Dependency Service: one graph to trust

case study·2024 - present·10 min read

ruststreaminggraphsreliability

$Summary - A Rust streaming system that fuses six telemetry sources (~20 GB/s) into one canonical service-dependency graph. It became the source of truth behind dependency notifications, a protection program adopted by 1,000+ services, and a fault-injection loop. Details below are simplified and shared at a level consistent with public engineering writing.

Context

At hyperscale, "which services depend on which" sounds like a solved problem. It isn't. Six different telemetry systems each held a partial, mutually inconsistent picture: RPC traces, mesh flow logs, network connections, client-library declarations, configuration intent, and routing topology. During incidents - the only time anyone urgently needs this data - engineers got six different answers.

The problem, precisely

Coverage gaps: sampled tracing misses low-QPS but critical calls; the mesh can't see sidecar-bypassing traffic.
Staleness: declared dependencies outlive real ones - nobody deletes old client configs.
Identity mismatch: network-level data sees endpoints, not services.
Trust: with six sources disagreeing, every consumer built their own ad-hoc reconciliation - badly.

Architecture

 rpc-traces ─┐
 mesh-flows ─┤                       ┌─→ notifications
 net-conns ──┤   ┌──────────────┐    │
 client-libs ┼──▶│ stream fusion │───┼─→ protection program
 config-decl─┤   │  (rust, ~20  │    │
 lb-routes ──┘   │   GB/s)      │    └─→ risk classifier
                 └──────┬───────┘
                        ▼
              canonical dependency graph
              (evidence + confidence per edge)

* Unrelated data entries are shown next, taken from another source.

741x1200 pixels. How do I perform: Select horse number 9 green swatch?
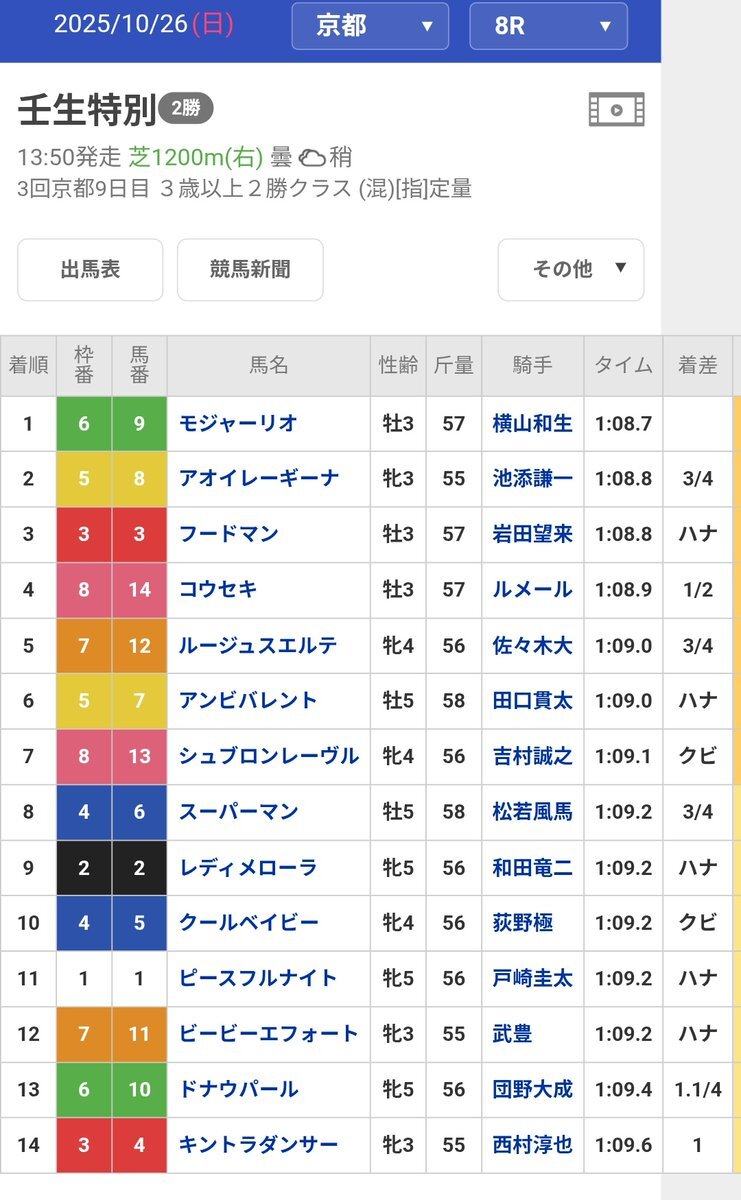tap(139, 423)
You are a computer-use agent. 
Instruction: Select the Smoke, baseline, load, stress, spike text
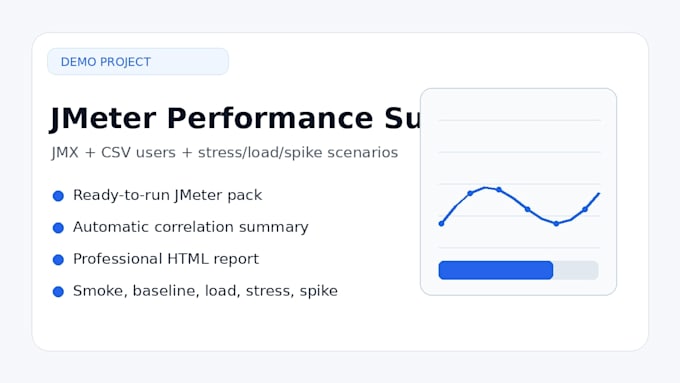205,291
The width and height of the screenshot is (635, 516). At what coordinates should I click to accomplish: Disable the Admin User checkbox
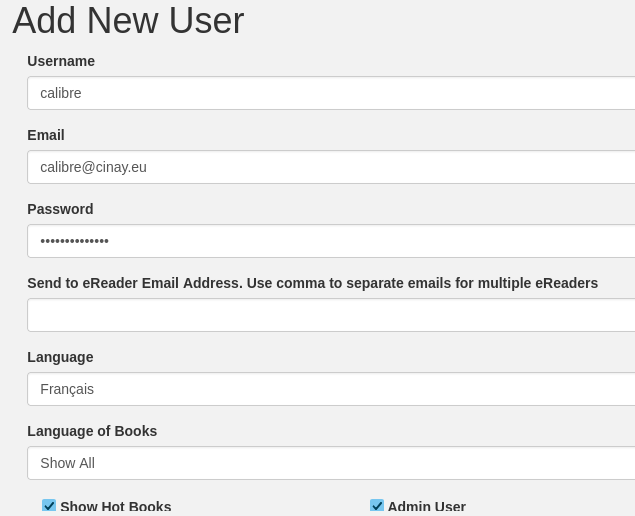pos(377,506)

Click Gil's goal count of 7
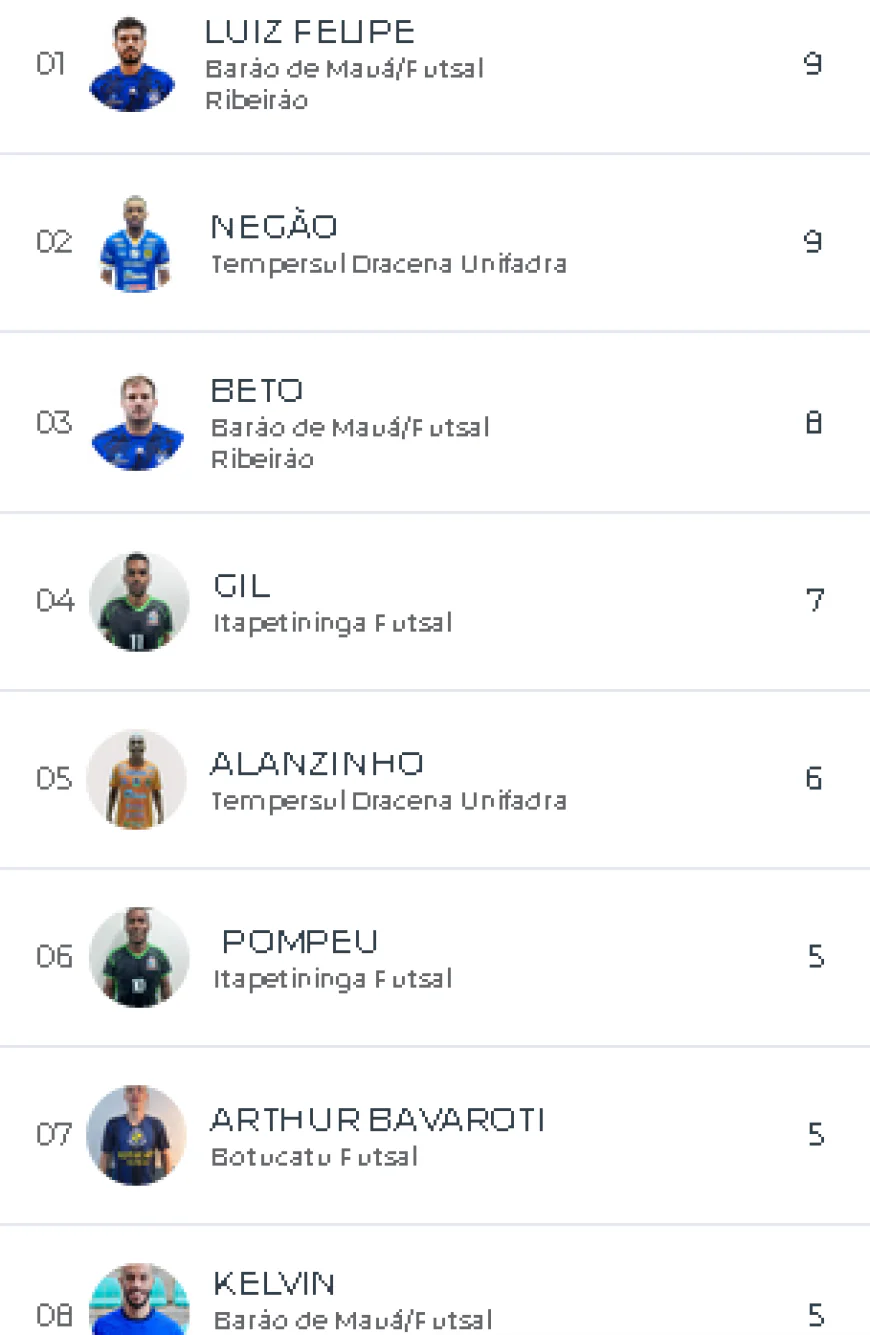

six sources in, one graph out - every edge carries its evidence

The pipeline is a Rust streaming service. Each telemetry source is normalized into Observation events; edges accumulate observations rather than verdicts:

// simplified: edges carry evidence, not assertions
struct Edge {
    src: ServiceId,
    dst: ServiceId,
    evidence: SmallVec<[Observation; 6]>,
    confidence: f32,   // derived continuously, never asserted
    last_seen: Timestamp,
}

Three design decisions did most of the work:

Model evidence, not facts. Consumers see why an edge exists and how confident the system is - an edge seen by tracing and mesh flows in the last hour is near-certain; one living only in a 90-day-stale client config is flagged "probably dead."
Freshness beats completeness. Confidence decays continuously instead of being recomputed in nightly batches. A 95%-complete graph that's thirty seconds fresh beats a complete one that's six hours stale - incident responders live in the present.
Never silently delete. Edges are demoted and flagged, never dropped without human confirmation. Reliability tooling that silently removes data is how you cause the incident you were built to prevent.

Performance notes

Sustaining ~20 GB/s of fused telemetry came down to unglamorous engineering: zero-copy deserialization on the hot path, per-source backpressure so one lagging stream can't stall the rest, and shard-by-service partitioning so edge state updates stay core-local. Rust's ownership model made the zero-copy design safe to maintain across contributors.

Impact

Became the canonical dependency source - downstream teams deleted their ad-hoc reconciliation pipelines.
Powers dependency notifications and a protection program adopted by 1,000+ services.
Feeds the fault-injection loop that produces ground-truth criticality labels.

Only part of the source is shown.